Hey @Michael_Mart!
In general, extrapolation in DOE can be dangerous primarily because of the following reasons:
- Your uncertainty grows very fast once you leave the design region.
- You are assuming the model still holds beyond the design region (i.e. the underlying process does not change significantly outside the design region).
That second reason is the main one for why extrapolation is usually discouraged. It's very easy for the underlying process to change just outside the region of your experiment. My background is in accelerated life testing, which is built on the idea of extrapolating outside of the design region and so is the exception to the rule. Even so, the assumption that the model still holds is ever present, to the point that we will adjust our designs to protect against it.
Of course, one way you can "test the waters" is to collect data outside the design region, record the responses, and then use that data to test your model. That sounds very similar to your situation so, if it's true, you're in a great position! Rather than using the model to validate those points though, you'll be using those points to validate your model, which is always the more appropriate way to look at it.
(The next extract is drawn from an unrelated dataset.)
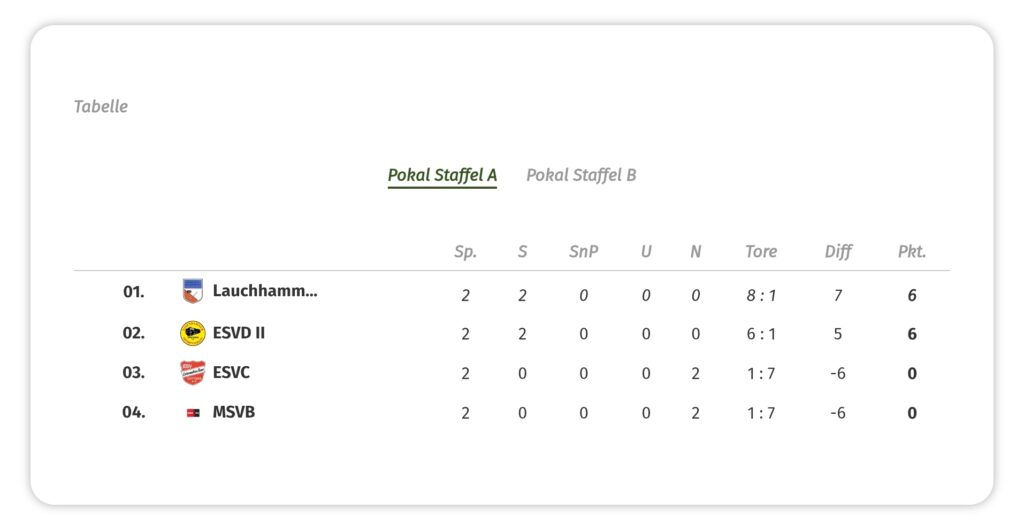Click the 6 : 1 goals value
This screenshot has height=517, width=1024.
(x=761, y=335)
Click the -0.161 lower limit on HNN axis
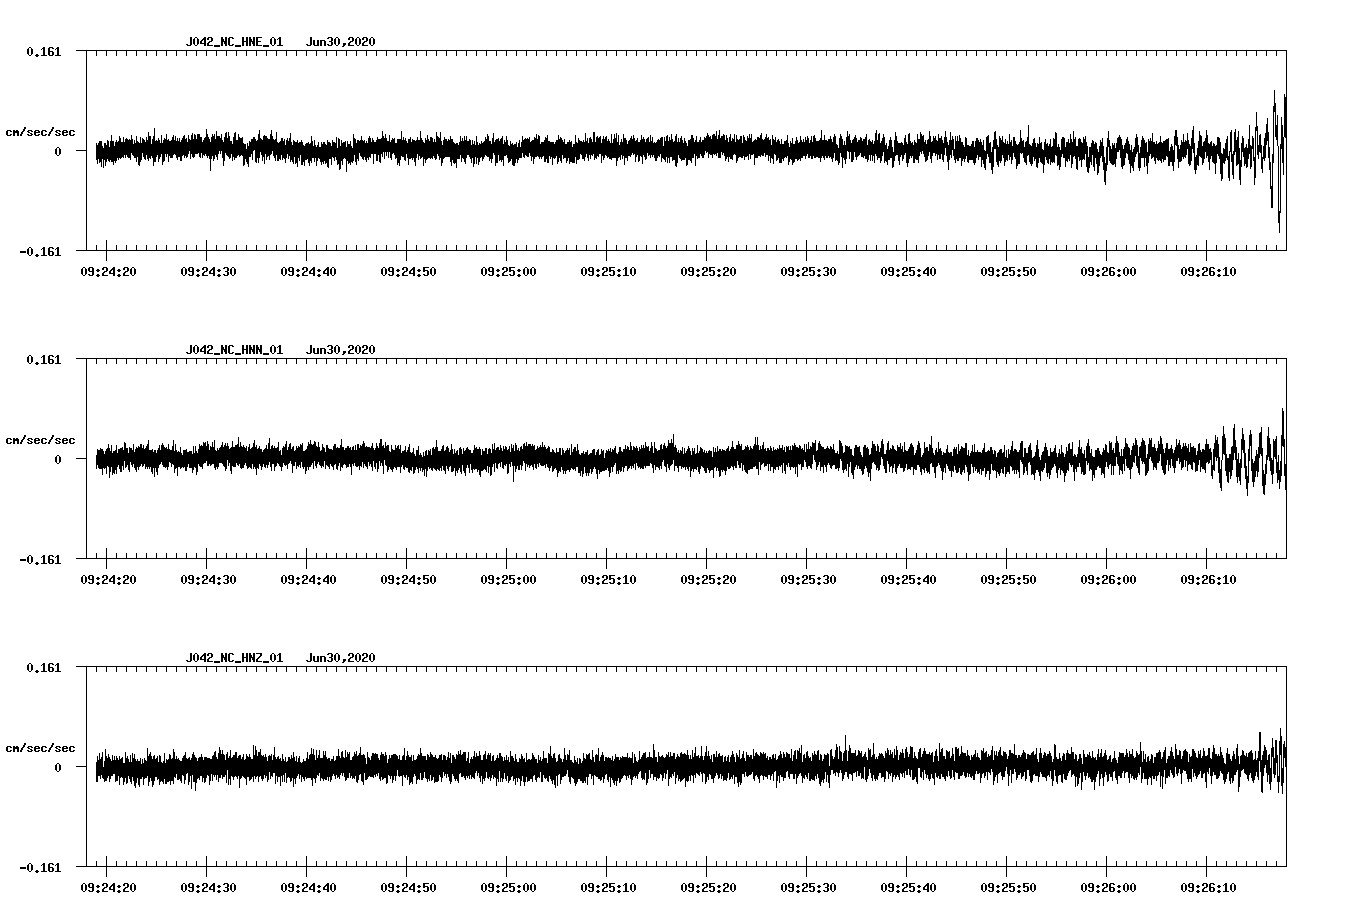This screenshot has height=924, width=1358. point(40,560)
A common way you can test your model is to compute a quantity called the Mean Squared Predictive Error (MSPE), which is basically taking the sum of the squared differences between the observations you saw and what the model predicts at those same points and then taking the average. If the MSPE is relatively small (maybe not much larger than the Monte Carlo simulation variation), that could indicate your model seems to be performing well at those points. In that case, you might be justified in extrapolating to those points.